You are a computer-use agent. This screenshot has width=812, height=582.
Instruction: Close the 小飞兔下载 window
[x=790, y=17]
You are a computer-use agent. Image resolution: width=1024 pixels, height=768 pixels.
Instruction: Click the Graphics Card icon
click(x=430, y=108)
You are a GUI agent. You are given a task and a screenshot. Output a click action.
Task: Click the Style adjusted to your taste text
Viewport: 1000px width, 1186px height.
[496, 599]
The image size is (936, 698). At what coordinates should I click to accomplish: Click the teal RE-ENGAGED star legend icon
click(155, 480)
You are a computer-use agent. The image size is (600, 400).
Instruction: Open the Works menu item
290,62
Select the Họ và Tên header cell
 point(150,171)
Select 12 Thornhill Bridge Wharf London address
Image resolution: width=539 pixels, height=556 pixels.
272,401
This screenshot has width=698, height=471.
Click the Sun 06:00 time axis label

Problem to solve: Copy out the entries above again, keeping them exact.

Response:
You are a computer-use agent. This screenshot has width=812, height=582.
Instruction: Close the 小飞兔下载 window
[x=790, y=17]
You are a computer-use agent. Image resolution: width=1024 pixels, height=768 pixels.
Instruction: Click the Graphics Card icon
click(x=430, y=108)
You are a GUI agent. You are given a task and a screenshot. Output a click action.
Task: Click the Style adjusted to your taste text
Viewport: 1000px width, 1186px height.
[496, 599]
The image size is (936, 698). At what coordinates should I click to accomplish: Click the teal RE-ENGAGED star legend icon
click(155, 480)
You are a computer-use agent. The image size is (600, 400).
Instruction: Open the Works menu item
290,62
Select the Họ và Tên header cell
 point(150,171)
Select 12 Thornhill Bridge Wharf London address
Image resolution: width=539 pixels, height=556 pixels.
272,401
This screenshot has width=698, height=471.
Click the Sun 06:00 time axis label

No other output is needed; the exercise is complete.